My best guess is a series resistance at the source of a common source stage, or significant I*R drop where you set the voltage difference for the N & PMOS gates.

This is a typical example where you have to find it. Freebird's suggestion is the usual way. Most designers have a feeling what resistance is too much just by looking at the parasitic file. Or you could just add 10-50 Ohms to different nodes to see which one is the most sensitive one. Most probably the culprit hides there.
 

Usually, RC-extracted post-layout netlists are huge in size, with thousands (or tens of thousands or hundred of thousands) of parasitic R and C elements, so debugging and analyzing manually these netlists is not a fun.

There are EDA tools that let you calculate effective resistance (from port to instance pins, or between instance pins) based on extracted netlist, so you can plug in these few R values in schematic simulation and see what's the root cause of your problem.
Also, these tools can help you quickly understand where (x, y, z) the problems are coming from.

This sort of analysis is especially useful for advanced nodes, with high R and C parasitic values, and huge number of parasitic elements...

Max
 

Setting the R, C "filter" limits appropriately can really cut
down on the netlist bloat / clutter. This wants some user
judgment. Like if FET Cdg numbers are in the tens of fF,
let the extraction "discard" any parasitics below 1fF. For
resistors, maybe ditch anything less than 10 ohms if you
are operating at 100uA bias current (that'd be a 1mV
error term, less than natural mismatch).
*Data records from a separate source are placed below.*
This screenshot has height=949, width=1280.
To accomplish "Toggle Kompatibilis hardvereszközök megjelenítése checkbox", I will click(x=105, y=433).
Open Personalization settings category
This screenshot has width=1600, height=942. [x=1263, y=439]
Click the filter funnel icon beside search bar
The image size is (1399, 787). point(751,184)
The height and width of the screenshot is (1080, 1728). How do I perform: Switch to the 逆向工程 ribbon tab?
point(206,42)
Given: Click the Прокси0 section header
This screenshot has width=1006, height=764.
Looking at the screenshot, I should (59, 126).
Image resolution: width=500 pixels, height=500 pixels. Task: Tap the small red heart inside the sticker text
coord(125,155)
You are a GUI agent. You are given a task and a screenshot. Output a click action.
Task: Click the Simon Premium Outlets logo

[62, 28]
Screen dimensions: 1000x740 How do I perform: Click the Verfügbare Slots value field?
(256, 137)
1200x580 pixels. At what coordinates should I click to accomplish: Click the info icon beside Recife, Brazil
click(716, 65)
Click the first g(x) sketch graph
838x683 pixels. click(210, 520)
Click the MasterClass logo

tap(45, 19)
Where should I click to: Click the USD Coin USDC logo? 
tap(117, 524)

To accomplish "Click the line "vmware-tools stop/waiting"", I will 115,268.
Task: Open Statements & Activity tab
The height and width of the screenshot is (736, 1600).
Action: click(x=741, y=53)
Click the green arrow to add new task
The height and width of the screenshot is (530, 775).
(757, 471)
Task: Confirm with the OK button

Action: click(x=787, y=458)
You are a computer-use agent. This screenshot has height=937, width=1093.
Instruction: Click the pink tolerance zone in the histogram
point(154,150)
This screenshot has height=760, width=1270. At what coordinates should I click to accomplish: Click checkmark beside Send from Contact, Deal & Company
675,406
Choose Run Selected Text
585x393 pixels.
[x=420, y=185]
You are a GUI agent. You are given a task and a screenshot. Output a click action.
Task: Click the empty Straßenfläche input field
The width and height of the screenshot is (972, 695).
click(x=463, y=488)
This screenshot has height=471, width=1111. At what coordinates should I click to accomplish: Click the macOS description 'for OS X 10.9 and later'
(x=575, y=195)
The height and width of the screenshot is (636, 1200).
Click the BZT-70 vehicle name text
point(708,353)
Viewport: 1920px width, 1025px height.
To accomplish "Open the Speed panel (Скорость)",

Scale to suit.

You could experiment with these "ignore <" limits
starting from large enough that you get no rPar,
cPar elements added at all, and dial down by decades
until you start to see a manageable sized list of
"suspects". Bearing in mind that these all depend a
lot on their electrical context, whether they're "shady"
or "guilty".

You could also look at the form of the extracted
parasitics' "element card" in the netlist, and grep >
text file, import to Excel, sort on value and "let the
cream rise to the top".
 

This is a dangerous thing to do, and I would advise against doing this.
Filtering out small parasitic elements often leads to simply ignoring them.
As an example, if you set R filtering at 10 Ohm, all resistors below 10 Ohm will get shorted - which, obviously, can lead to huge inaccuracies in R extraction.
Say, 100 resistors 9 Ohm each in series would give you zero effective extracted resistance resistance for such an extraction setting.

The problem is that both for R and C, many small value elements add up to give large effective parasitic value, and there is not much you can do to resolve that.
It's simply accuracy vs netlist size tradeoff.
You cannot and should not ignore small R and C values, if you need accuracy.
 

I stand by my suggestions as a practical approach to
the stated problem. Preaching about general hygiene
offers nothing of the sort.
 

What can one gain of having millions of resistors and caps? The simulation results will be more accurate for sure, but it does not help to answer the question how to modify the layout to improve the performance. To pinpoint the main cause of the degradation of circuit performance you have to neglect all, but a few parasitic devices. I stand for neglecting the unimportant parasitics, but of course it needs care.